Recopiez le passage allant de la ligne contenant « Where should I » jusqu'à celle contenant « click(423, 592) », bornes incluses, en y remplaçant « Viewport » par « Screen » sans rien changer d'autre. N'incluez pas les images dans votre réponse.

- Données fournies

────────────────────

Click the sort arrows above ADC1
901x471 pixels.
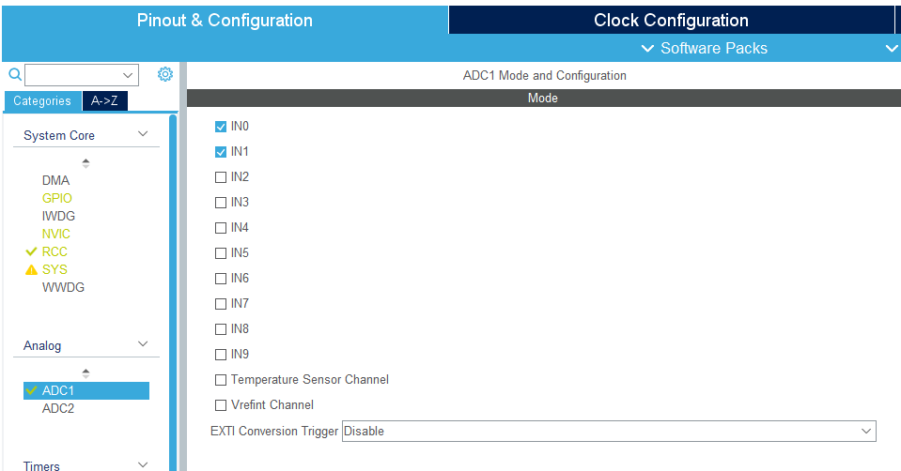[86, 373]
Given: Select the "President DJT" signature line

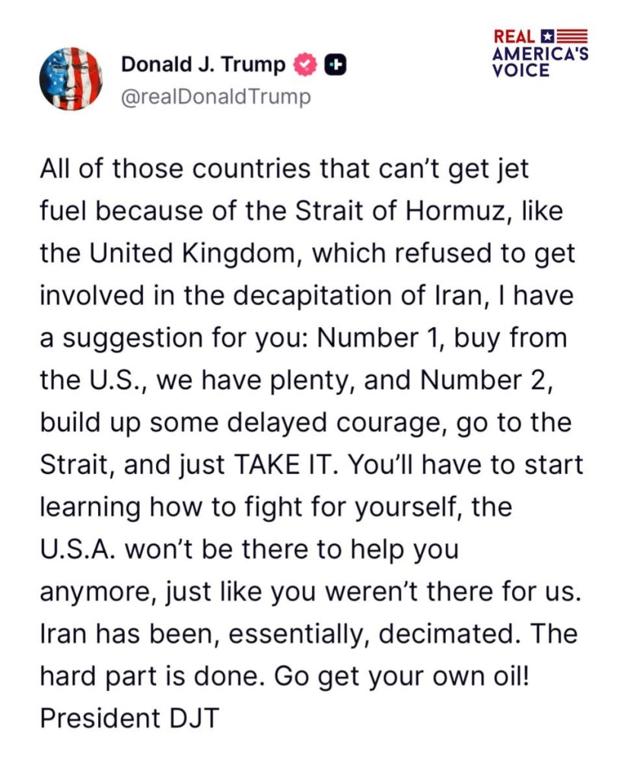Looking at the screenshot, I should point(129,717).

────────────────────

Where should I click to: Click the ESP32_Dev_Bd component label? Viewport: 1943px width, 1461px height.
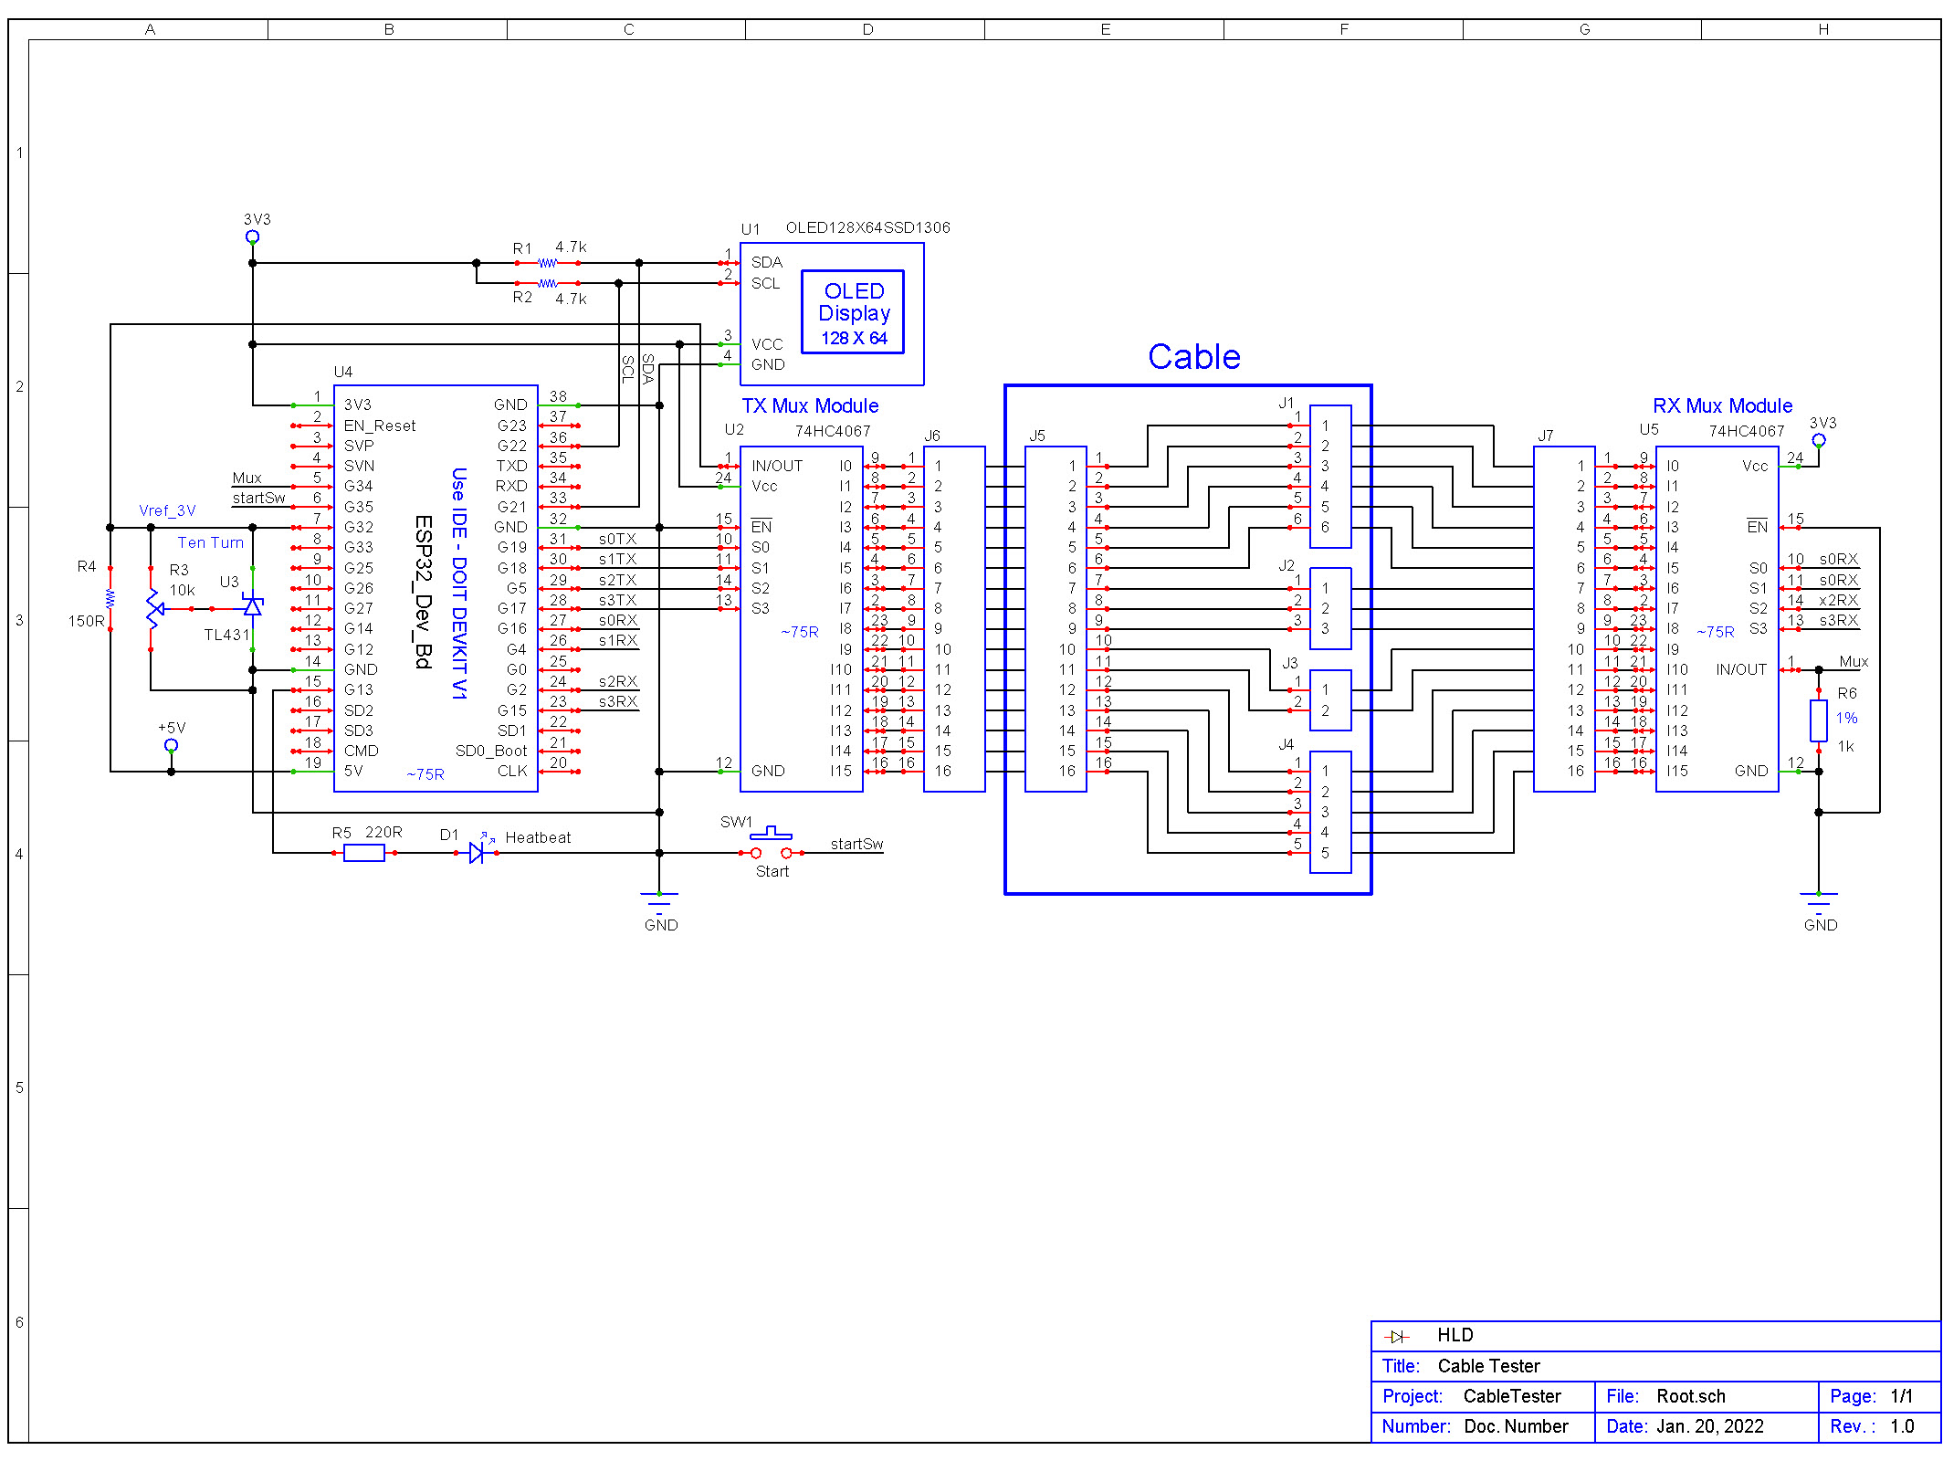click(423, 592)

────────────────────

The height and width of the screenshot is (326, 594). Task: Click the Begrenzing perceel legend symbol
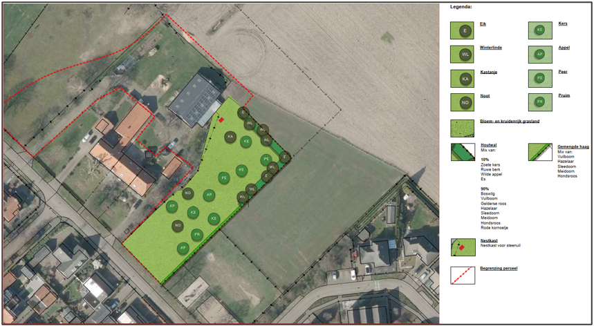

────────────────────

- Solution rédigée
Where should I click to: Click the ESP32_Dev_Bd component label? Screen: 1943px width, 1461px height.
click(423, 592)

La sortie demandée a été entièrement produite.